O que está acontecendo com a economia brasileira?
Em 2025, a economia brasileira enfrenta uma fase de desaceleração. Isso significa que o ritmo de crescimento da atividade econômica está mais lento do que o esperado.
O Produto Interno Bruto (PIB), que é a soma de todas as riquezas produzidas pelo país em um determinado período, tem crescido pouco. As projeções do início do ano indicavam uma recuperação mais forte. Mas os dados mostram que essa recuperação perdeu força ao longo dos meses. Vários sinais confirmam esse quadro:
1. Inflação em queda, mas com custo alto
A inflação, que mede o aumento geral dos preços, recuou nos últimos meses. Isso, à primeira vista, é uma boa notícia. Porém, essa queda foi alcançada graças a uma política de juros muito elevados, mantida pelo Banco Central.

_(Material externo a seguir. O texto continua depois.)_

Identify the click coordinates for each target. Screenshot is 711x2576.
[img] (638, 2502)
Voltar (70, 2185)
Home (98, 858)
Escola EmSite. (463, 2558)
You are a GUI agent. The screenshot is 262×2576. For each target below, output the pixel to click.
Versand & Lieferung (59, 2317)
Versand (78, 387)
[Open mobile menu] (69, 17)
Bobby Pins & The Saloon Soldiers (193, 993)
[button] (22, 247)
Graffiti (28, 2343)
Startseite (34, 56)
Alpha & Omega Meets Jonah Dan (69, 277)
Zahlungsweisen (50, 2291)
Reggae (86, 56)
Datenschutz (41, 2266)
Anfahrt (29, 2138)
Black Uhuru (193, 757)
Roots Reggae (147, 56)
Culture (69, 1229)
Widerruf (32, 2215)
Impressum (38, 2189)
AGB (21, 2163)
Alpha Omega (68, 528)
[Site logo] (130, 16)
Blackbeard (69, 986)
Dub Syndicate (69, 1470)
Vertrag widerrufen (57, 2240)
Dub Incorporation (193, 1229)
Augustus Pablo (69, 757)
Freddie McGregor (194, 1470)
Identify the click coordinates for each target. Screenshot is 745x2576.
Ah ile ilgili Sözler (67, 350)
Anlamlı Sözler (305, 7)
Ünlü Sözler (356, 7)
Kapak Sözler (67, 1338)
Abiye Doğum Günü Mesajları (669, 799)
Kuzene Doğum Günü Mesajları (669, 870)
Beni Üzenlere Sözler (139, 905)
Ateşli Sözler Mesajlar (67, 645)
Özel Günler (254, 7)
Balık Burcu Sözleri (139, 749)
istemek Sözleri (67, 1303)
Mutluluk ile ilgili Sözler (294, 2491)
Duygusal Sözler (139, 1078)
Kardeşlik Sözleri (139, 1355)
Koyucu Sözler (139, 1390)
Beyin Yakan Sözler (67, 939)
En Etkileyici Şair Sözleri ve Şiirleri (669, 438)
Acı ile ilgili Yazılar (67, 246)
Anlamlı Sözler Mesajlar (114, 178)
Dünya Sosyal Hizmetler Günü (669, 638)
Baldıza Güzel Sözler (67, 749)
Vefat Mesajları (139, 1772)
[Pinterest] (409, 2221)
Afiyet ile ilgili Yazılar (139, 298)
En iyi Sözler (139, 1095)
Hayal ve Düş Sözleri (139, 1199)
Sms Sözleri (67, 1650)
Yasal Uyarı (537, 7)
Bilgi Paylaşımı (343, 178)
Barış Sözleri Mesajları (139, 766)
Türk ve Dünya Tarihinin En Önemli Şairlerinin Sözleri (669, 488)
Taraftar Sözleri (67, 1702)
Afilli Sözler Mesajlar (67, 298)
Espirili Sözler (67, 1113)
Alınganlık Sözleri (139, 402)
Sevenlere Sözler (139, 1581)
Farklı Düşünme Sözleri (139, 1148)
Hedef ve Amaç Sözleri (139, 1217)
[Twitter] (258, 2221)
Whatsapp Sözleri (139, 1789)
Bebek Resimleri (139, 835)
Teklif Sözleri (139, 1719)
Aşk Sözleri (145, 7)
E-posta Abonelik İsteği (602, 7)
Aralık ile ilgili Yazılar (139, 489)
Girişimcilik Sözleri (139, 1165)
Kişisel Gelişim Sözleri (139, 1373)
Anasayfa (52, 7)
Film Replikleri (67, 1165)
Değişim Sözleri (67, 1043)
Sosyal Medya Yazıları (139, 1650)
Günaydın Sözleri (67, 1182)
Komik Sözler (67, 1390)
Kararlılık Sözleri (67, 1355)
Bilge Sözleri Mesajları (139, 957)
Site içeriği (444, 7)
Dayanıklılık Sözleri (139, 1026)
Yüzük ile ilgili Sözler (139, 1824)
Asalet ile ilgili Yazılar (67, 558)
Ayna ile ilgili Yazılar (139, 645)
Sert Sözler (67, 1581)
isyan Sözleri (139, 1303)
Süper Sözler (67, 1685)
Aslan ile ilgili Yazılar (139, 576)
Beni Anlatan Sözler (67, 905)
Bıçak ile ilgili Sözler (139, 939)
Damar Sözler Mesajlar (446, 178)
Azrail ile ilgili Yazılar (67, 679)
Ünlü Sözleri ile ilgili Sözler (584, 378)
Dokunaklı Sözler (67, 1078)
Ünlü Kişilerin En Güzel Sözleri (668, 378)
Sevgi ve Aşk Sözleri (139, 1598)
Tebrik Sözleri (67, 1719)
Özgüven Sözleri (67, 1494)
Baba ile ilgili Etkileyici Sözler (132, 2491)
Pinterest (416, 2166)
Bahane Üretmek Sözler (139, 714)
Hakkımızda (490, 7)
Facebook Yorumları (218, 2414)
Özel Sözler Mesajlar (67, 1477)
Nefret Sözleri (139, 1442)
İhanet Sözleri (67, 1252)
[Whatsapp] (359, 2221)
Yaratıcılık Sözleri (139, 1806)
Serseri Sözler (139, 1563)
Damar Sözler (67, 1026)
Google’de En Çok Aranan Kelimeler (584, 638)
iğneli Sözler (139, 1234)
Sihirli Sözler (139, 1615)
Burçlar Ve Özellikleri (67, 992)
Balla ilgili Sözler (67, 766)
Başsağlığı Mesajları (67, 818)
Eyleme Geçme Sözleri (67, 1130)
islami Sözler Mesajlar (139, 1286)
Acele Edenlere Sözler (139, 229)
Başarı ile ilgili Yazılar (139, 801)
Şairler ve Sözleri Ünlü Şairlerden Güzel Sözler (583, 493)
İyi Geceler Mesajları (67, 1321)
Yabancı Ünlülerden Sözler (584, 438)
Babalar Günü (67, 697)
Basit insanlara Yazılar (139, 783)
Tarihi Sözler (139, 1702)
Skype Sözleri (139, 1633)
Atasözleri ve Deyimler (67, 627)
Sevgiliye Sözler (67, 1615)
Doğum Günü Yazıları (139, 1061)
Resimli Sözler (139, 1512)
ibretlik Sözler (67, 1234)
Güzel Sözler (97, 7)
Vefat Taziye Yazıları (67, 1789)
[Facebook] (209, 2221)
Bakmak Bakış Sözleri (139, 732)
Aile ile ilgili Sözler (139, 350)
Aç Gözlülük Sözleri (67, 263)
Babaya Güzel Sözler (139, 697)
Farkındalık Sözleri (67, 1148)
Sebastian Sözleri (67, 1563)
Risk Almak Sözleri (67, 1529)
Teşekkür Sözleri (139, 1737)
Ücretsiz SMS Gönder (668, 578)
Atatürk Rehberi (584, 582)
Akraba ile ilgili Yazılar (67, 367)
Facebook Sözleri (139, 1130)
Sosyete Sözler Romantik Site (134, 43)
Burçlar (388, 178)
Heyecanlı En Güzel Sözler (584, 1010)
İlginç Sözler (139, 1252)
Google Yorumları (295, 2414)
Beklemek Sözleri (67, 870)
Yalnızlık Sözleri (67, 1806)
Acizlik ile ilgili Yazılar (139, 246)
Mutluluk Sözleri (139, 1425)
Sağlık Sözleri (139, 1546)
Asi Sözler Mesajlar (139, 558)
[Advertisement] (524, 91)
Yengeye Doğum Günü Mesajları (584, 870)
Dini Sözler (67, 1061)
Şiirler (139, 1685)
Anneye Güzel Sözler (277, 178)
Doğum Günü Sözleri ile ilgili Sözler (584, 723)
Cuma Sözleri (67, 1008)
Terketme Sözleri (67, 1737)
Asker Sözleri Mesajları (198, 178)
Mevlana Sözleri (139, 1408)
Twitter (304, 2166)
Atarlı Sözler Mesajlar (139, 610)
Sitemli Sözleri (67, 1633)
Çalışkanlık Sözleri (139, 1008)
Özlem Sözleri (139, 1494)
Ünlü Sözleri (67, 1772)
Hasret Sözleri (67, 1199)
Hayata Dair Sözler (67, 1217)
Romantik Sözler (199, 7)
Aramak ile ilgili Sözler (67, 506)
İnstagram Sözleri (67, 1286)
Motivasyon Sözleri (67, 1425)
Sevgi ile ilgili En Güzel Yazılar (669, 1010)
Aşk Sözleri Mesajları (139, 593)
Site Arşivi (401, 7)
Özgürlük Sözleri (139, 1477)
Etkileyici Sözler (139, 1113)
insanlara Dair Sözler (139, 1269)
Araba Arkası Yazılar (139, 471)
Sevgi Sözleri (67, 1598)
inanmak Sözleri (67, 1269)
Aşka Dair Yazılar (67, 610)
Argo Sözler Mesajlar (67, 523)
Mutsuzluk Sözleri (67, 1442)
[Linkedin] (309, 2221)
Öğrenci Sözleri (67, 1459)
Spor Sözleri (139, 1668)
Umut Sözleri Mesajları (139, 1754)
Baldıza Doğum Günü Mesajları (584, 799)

A taxa básica de juros (Selic) está entre as mais altas do mundo. O objetivo dessa medida é controlar os preços, reduzindo o consumo e o crédito. No entanto, juros altos também reduzem a capacidade de investimento das empresas e o poder de compra das famílias. Ou seja, seguram a inflação, mas também freiam a economia como um todo.
2. Famílias consumindo menos
Com crédito caro, inflação acumulada nos últimos anos e queda na renda disponível, as famílias estão consumindo menos. As compras parceladas diminuíram, e os setores de varejo e serviços começaram a sentir o impacto da retração na demanda. Esse comportamento afeta diretamente a arrecadação, o emprego e o crescimento do comércio e da indústria.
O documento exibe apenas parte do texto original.